The requirements to be an accredited investor should be redefined, and include a minimum level of investment education and training, instead of merely looking at net worth and income.
Individual investors, such as retirees, often hold bonds till maturity because of a lack of expertise and resources in evaluating their investments.
Without proper guidance, their purchases of such investments are often driven by greed or fear, and not sound principles of risk profiles, diversification and wealth protection.
There should be a limit on how much they can invest in one product, for instance, up to 5 per cent of their liquid assets.
The objective is to indirectly compel them to diversify their investment portfolio and to look at other types of products.

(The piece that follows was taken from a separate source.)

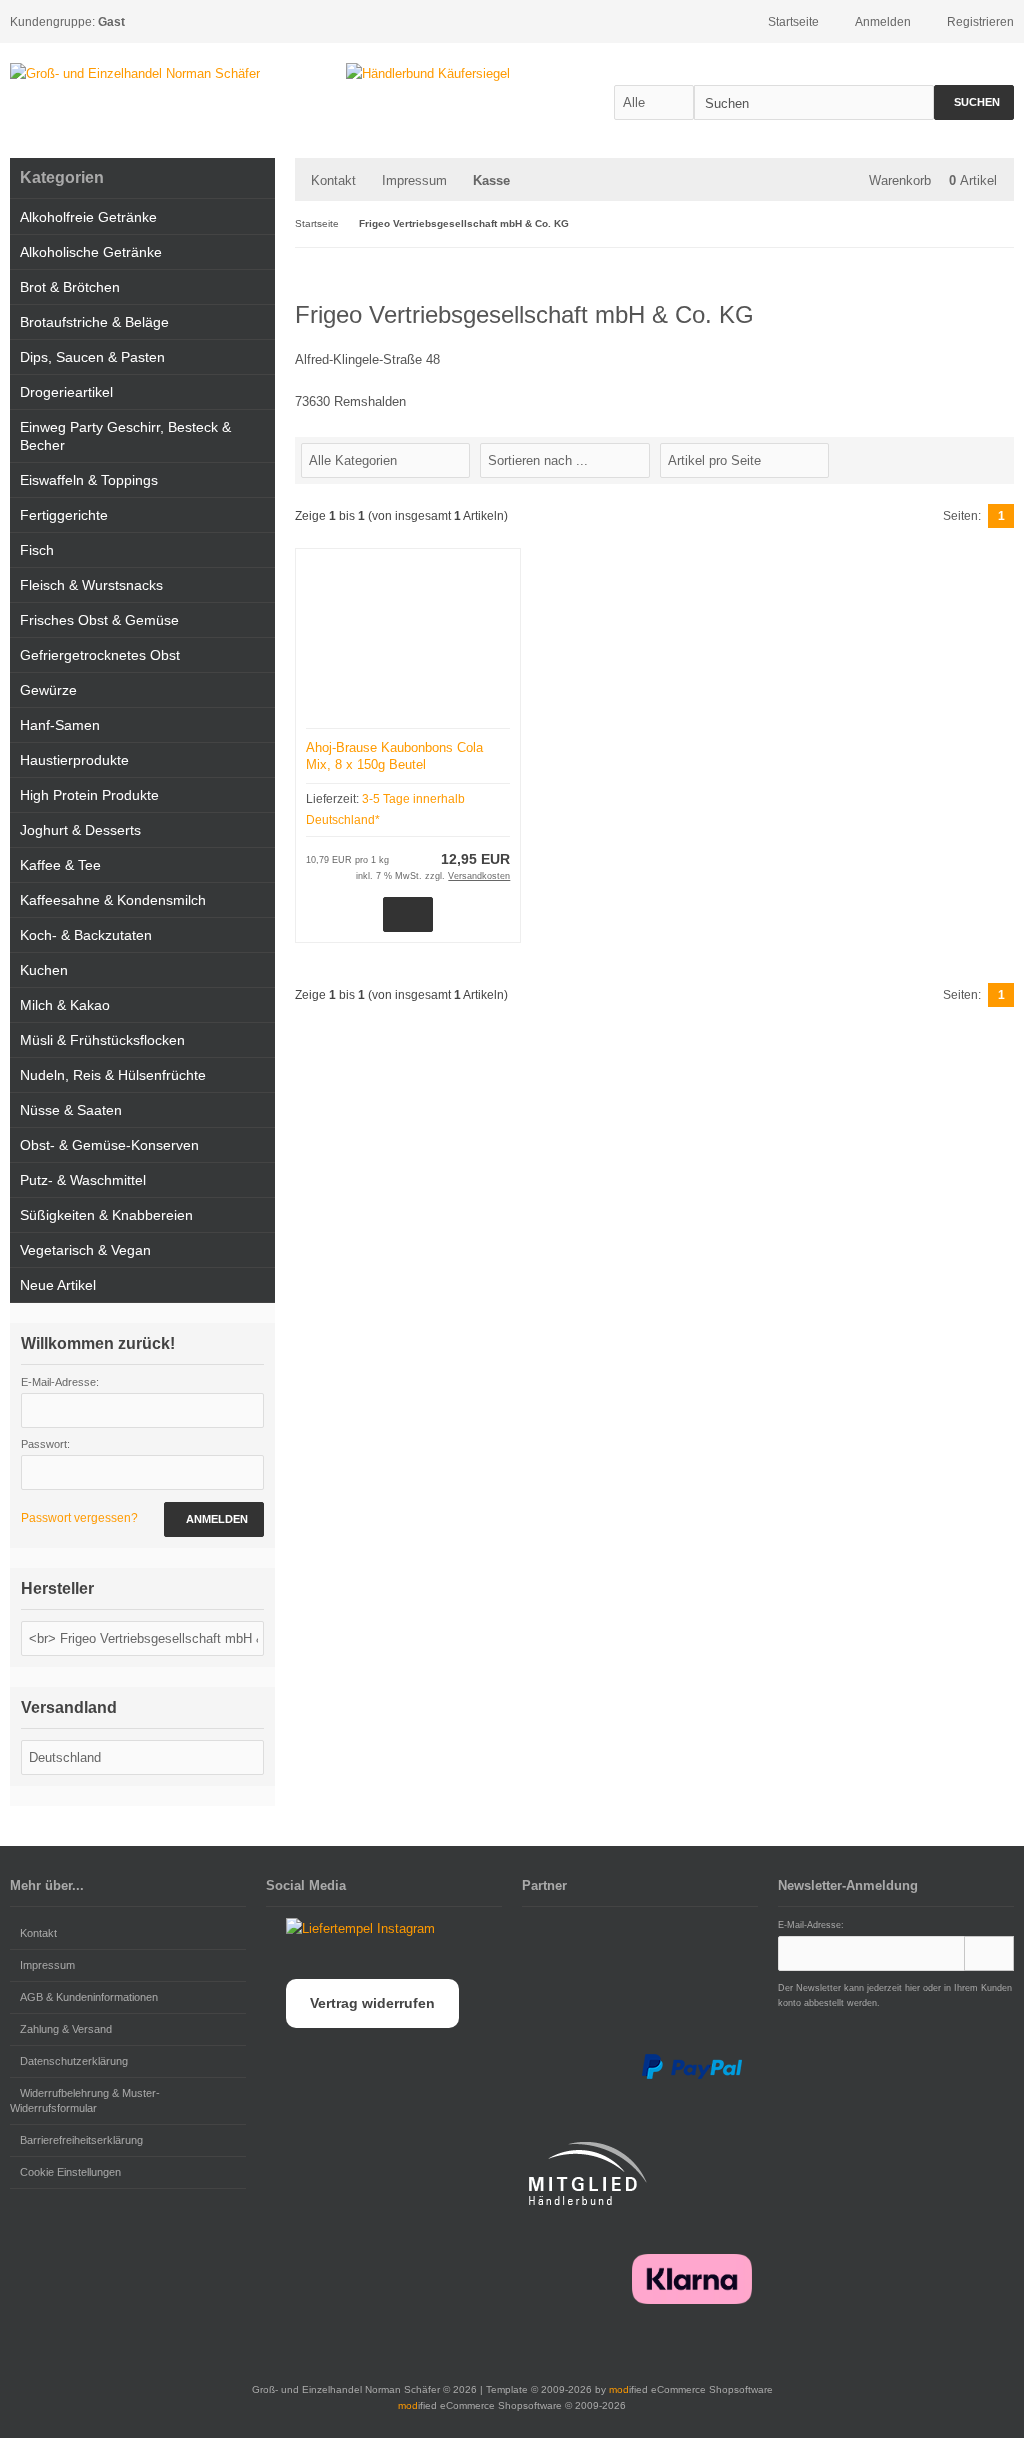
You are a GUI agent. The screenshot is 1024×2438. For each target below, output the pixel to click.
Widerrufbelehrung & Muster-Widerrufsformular (85, 2100)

Those who want to invest greater amounts can engage the services of certified investment advisers to advise and guide them.
This would make it necessary to expand the pool of investment advisers. With a greater number of retirees armed with substantial Central Provident Fund (CPF) balances, there is a demand for such services.
The authorities could allow CPF monies to be used to purchase bonds of fundamentally cash-rich multinational corporations such as Apple, Facebook and Google, other than local companies' securities.
The issuance of bonds should also be restricted to cash-rich companies that are using the funds for expansion purposes, and not for operational purposes such as paying wages and settling debts.
Weak companies should focus on cost cutting, selling assets and seeking mergers or buyouts, instead of conveniently issuing bonds or shares to raise funds.
It is imperative that Singapore strengthens its hand in investor protection to prevent unnecessary decimation of individuals' wealth.